Economische variabelen:
Doordat de economie kan veranderen, kan het een invloed hebben op een organisatie. Het besteedbaar
inkomen, de loonkosten, conjectuur1 en de bereidbaarheid van investeerders om geld te lenen deze
hebben allemaal een invloed op het functioneren van de organisatie.
Sociale variabelen:
Kinderopvang, arbeidsnormaal2 en de sociale zorg van de staat zijn allemaal sociale variabelen die een
invloed hebben op een organisatie.
Technologische variabelen:
Hier gaat het over hoe er geproduceerd wordt, wat is de stand van de techniek? Technologische
tekortkomingen kunnen worden goedgemaakt door bijvoorbeeld loon kosten lager liggen of mensen
bereid zijn harder en langer te werken. Nieuwe uitvindingen en ontwikkelingen.
1
of fluctuatie is de verandering van het groeipercentage van de economie of de productie op de
korte termijn
2
Hoe goed en hoeveel uur er in de week is men bereid om te werken bijvoorbeeld
, Ecologische variabelen:
Hier gaat het erom hoe een lang of regio omgaat met het milieu. Wordt de organisatie geacht hierin een
rol in te spelen, door duurzaam te produceren?
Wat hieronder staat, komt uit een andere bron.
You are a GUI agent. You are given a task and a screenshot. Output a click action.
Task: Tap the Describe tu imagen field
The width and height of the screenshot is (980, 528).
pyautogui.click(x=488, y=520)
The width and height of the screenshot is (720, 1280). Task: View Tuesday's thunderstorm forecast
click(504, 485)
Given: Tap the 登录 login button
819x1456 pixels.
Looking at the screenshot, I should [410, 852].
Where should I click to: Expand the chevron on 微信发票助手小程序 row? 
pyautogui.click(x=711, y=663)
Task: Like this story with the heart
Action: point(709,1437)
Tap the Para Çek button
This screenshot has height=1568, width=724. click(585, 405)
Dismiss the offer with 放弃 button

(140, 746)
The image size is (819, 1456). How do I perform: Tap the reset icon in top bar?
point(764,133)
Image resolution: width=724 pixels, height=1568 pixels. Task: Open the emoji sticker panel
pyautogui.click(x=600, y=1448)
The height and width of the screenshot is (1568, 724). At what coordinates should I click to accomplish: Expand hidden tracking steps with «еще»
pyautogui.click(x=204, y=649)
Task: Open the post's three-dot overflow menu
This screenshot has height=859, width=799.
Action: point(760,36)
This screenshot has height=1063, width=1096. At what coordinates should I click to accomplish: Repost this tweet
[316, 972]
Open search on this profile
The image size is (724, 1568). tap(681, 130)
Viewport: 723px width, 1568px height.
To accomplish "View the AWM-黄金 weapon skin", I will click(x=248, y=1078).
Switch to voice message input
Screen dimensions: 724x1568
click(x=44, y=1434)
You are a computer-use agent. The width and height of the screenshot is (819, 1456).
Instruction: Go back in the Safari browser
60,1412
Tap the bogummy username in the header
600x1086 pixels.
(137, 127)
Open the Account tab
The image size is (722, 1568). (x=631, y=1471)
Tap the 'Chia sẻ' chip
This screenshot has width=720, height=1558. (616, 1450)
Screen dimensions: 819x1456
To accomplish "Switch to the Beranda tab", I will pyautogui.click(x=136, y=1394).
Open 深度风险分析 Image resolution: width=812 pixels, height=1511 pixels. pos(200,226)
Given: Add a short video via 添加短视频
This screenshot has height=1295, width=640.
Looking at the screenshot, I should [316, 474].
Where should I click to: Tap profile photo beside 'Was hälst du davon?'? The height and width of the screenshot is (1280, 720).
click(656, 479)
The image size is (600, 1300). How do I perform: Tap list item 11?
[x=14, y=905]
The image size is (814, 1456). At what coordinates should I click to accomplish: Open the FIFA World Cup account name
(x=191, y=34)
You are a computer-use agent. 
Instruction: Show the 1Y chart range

Markt -en bedrijfstakvariabelen:
Hier gaat het over de omvang van markt waar de organisatie actief is, de hevigheid van de concurrentie
en de stand van zaken in de bedrijfstak. Zijn er bijvoorbeeld veel andere organisaties die deze markt
betreden.
Politieke variabelen:
Hier gaat het over de stabiliteit van de overheid en democratie, Subsidieklimaat en Wetgeving en
stabiliteit.
Wat betekenen deze DESTEMP-variabelen voor organisaties:
Kennen: de organisatie moet zich bewust zijn van zijn omgeving en deze kennen
Keuzen moeten maken: de organisatie moet keuzes maken tegenover de omgeving. Waar produceren
we? De productie verplaatsen naar lageloonlanden kost zeer veel moeite.
Beïnvloeden: de organisatie moet de omgeving naar haar hand zetten. Organisaties kunnen hun
omgeving ook individueel beïnvloeden. Dit door reclame te maken of goede doelen te steunen.
Hierdoor verhogen ze hun vraag.
Duurzaamheid:
Organisaties moeten duurzaam omgaan met de omgeving, het milieu waarin een onderneming actief is.
Vandaag de dag schenken we extra aandacht aan de omgevingsvariabelen.
MVO = maatschappelijk verantwoord ondernemen:
Is een vorm van ondernemen gericht op economische prestaties (profit), met respect voor de sociale
kant (people) en binnen de ecologische randvoorwaarden (planet). Bij MVO gaat het erom om een
balans te vinden tussen profit, people and planet. Deze balans moet betere resultaten oplevern voor het
bedrijf en de samenleving.
3p of ppp benadering:
Profit, people en planet
OESO = Organisatie voor Economische Samenwerking en Ontwikkeling:
Ze hebben regels opgesteld voor het maatschappelijk verantwoord ondernemen. Ze worden de OESO
richtlijnen genoemd, deze richtlijnen maken duidelijk wat overheden van het gedrag van bedrijven
verwachten.
Duurzame ontwikkeling:
Is de ontwikkeling die aansluit op de behoeften van het heden zonder het vermogen van toekomstige
generaties om in hun eigen behoeften te voorzien in gevaar te brengen. Is een evenwicht tussen
ecologische, economische en sociale belangen.
Brundtland rapport:
Conclusie van het rapport is dat de belangrijkste mondiale milieuproblemen het gevolg is van armoede,
niet duurzame consumptie en productie het rapport riep op tot duurzame ontwikkeling.